[Rd] HOW TO AVOID LOOPS

carlos martinez martinezbula at earthlink.net
Sun Apr 13 03:33:27 CEST 2008


Appreciate the ingenious and effective suggestions and feedback from:

Dan Davison
Vincent Goulet
Martin Morgan
Hadley Wickham

The variety of technical approaches proposes so far are clear prove of the
strong and flexible capabilites of the R system, and specially the dynamics
and technical understanding of the R user base.

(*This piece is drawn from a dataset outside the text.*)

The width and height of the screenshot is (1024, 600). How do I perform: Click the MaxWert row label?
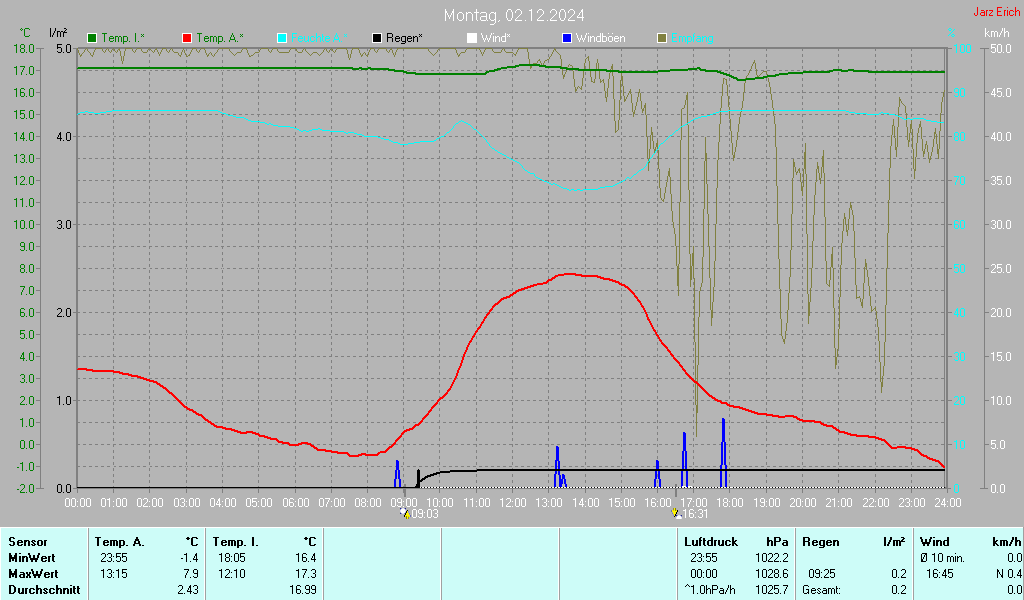tap(33, 574)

We tested all four recommendations with an input vector of more than 850000
components, and got time-responses from about 40-second to 20-seconds.

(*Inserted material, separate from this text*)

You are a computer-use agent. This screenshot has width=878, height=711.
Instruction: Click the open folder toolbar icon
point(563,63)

All four approches produced the desired vector. The Wickham's approach
produced and extra vector, but the second vector included the correct
format.

Just one additional follow up, to obtain from the same input vector:
c(0,0,1,0,1,1,1,0,0,1,1,0,1,0,1,1,1,1,1,1)

A vector of the following format:
(0,0,1,0,0,0,3,0,0,0,2,0,1,0,0,0,0,0,6)

Will be easier and more efficient to start from the original input vector,
or start from the above second vector
(0,0,1,0,1,2,3,0,0,1,2,0,1,0,1,2,3,4,5,6)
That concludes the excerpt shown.